The National Security Agency (NSA) has added its weight to Microsoft’s by heavily recommending that Windows administrators update their systems to protect against the CVE-2019-0708 “BlueKeep” vulnerability.
Microsoft issued a patch for CVE-2019-0708 in May, but it’s estimated there are almost one million devices that have not been issued the update and remain vulnerable.
The NSA’s June 4 warning follows one issued by Microsoft on May 30 that strongly advised that all affected systems should be updated, noting that this particular vulnerability, which is wormable, can be specifically targeted by malicious actors.
“NSA urges everyone to invest the time and resources to know your network and run supported operating systems with the latest patches. NSA is concerned that malicious cyber actors will use the vulnerability in ransomware and exploit kits containing other known exploits, increasing capabilities against other unpatched systems,” the agency said.
The NSA also suggested organizations take the following steps to increase resilience while the upgrade process takes place:
- Block TCP Port 3389 at your firewalls, especially any perimeter firewalls exposed to the internet. This port is used in RDP protocol and will block attempts to establish a connection.
- Enable Network Level Authentication. This security improvement requires attackers to have valid credentials to perform remote code authentication.
- Disable Remote Desktop Services if they are not required. Disabling unused and unneeded services helps reduce exposure to security vulnerabilities overall and is a best practice even without the BlueKeep threat.
Machines running on Windows 7, Windows Server 2008 R2 and Windows Server 2008, as well as the no-longer-supported Windows 2003 and Windows XP operations systems, are potentially vulnerable. Considering the severity of the flaw, Microsoft even issued fixes for the two non-supported versions, although the company has recommended that users upgrade to the latest version of Windows.

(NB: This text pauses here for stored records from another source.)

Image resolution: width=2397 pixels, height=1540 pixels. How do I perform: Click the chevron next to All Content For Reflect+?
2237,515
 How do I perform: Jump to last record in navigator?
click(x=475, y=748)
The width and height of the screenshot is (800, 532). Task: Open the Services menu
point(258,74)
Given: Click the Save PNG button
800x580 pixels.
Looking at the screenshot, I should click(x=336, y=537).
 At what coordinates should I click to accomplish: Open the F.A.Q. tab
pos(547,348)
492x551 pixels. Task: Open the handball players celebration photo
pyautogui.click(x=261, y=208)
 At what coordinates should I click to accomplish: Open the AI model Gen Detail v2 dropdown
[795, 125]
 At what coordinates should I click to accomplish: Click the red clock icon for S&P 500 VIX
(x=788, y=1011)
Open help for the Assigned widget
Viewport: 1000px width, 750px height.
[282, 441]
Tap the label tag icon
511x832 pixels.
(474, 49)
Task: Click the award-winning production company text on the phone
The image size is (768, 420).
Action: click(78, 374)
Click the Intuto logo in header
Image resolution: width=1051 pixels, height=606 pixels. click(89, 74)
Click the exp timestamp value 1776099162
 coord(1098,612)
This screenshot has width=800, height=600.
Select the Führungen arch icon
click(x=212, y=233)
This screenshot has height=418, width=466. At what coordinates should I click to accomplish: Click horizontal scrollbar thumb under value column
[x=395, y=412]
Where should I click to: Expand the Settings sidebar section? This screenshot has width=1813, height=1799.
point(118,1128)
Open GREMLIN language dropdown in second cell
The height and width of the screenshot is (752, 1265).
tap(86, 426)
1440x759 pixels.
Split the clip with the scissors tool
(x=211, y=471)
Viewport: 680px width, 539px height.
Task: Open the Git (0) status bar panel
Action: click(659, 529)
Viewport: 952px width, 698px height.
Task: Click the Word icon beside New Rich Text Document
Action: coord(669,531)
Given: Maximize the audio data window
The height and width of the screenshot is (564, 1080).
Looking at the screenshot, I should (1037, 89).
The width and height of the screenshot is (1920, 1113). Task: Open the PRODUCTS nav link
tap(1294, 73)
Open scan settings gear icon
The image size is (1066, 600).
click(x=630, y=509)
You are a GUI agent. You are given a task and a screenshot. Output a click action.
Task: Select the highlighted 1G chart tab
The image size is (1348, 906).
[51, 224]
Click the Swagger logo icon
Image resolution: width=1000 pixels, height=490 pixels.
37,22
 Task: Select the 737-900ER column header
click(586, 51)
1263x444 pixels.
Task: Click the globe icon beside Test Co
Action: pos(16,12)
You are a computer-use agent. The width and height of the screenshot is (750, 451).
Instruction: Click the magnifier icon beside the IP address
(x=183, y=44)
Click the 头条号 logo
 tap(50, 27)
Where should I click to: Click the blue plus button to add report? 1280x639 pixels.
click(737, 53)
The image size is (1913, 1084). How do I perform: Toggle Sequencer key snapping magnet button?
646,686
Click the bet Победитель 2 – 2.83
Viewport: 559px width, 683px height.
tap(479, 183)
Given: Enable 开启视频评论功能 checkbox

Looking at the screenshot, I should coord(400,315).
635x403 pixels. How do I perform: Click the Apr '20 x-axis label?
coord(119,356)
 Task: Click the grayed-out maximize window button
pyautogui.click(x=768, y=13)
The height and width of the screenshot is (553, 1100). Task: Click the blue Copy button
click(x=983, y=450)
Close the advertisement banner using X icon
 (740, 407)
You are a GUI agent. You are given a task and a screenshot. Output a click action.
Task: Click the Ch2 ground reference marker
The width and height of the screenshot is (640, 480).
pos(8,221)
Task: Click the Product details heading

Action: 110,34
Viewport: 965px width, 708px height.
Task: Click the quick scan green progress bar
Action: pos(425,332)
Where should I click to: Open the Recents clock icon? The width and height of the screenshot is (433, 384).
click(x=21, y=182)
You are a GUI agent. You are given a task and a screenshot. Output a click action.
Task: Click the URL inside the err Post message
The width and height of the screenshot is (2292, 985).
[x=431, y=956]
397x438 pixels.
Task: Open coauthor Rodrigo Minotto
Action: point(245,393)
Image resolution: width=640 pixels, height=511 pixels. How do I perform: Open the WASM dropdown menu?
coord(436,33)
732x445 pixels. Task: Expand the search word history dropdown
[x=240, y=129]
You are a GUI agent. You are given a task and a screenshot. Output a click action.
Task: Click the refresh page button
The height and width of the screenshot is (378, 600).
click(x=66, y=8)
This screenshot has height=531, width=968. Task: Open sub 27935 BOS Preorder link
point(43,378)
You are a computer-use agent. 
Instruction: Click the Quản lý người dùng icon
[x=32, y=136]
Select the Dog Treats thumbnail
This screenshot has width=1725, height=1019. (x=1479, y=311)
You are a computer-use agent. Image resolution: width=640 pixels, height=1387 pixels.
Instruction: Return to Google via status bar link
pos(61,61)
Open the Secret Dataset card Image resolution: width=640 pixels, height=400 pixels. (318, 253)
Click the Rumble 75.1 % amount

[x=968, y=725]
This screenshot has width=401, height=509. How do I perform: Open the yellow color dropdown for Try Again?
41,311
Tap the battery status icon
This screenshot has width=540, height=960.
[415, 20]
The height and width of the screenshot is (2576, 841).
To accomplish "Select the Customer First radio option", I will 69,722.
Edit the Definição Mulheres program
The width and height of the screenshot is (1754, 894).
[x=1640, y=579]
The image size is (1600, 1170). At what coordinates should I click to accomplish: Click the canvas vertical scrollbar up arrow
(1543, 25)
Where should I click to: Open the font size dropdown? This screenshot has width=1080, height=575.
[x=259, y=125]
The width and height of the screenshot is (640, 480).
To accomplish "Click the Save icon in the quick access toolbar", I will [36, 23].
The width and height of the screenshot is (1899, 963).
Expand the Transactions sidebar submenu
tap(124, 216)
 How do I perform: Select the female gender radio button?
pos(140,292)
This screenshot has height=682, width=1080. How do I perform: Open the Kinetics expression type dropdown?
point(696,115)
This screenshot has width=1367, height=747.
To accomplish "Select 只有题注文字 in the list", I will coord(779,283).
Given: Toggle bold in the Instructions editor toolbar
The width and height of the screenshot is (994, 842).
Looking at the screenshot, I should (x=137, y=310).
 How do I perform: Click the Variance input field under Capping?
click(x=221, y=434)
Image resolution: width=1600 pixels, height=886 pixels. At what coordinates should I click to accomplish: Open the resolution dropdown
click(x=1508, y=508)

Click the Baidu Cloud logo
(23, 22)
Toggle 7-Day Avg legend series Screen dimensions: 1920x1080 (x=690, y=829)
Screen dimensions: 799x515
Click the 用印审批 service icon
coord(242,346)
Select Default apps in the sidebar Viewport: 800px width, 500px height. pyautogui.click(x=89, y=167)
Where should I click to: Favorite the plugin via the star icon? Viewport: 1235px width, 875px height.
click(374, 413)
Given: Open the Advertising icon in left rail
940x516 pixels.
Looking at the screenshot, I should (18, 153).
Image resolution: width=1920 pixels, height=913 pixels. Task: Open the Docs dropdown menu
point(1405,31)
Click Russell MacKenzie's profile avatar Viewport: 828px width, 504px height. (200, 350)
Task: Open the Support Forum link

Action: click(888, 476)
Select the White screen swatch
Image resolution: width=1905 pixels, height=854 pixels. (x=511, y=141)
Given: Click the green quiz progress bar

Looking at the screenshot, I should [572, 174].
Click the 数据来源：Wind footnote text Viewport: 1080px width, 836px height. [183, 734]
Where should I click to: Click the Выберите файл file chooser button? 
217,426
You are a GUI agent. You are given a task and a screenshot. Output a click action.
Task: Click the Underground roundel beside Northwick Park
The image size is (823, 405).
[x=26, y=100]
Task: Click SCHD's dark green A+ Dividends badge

“The NSA’s cybersecurity advisory further underscores what a grave threat BlueKeep presents for users that haven’t updated. The comparisons to WannaCry are very apt – as far as these flaws go, it doesn’t get much worse,” said Corey Nachreiner, CTO at WatchGuard Technologies adding, “The fact that Microsoft has released updates for Windows XP and Server 2003 – operating systems that they’re no longer legally required to support – illustrates exactly how severe of a threat BlueKeep is for unpatched users.”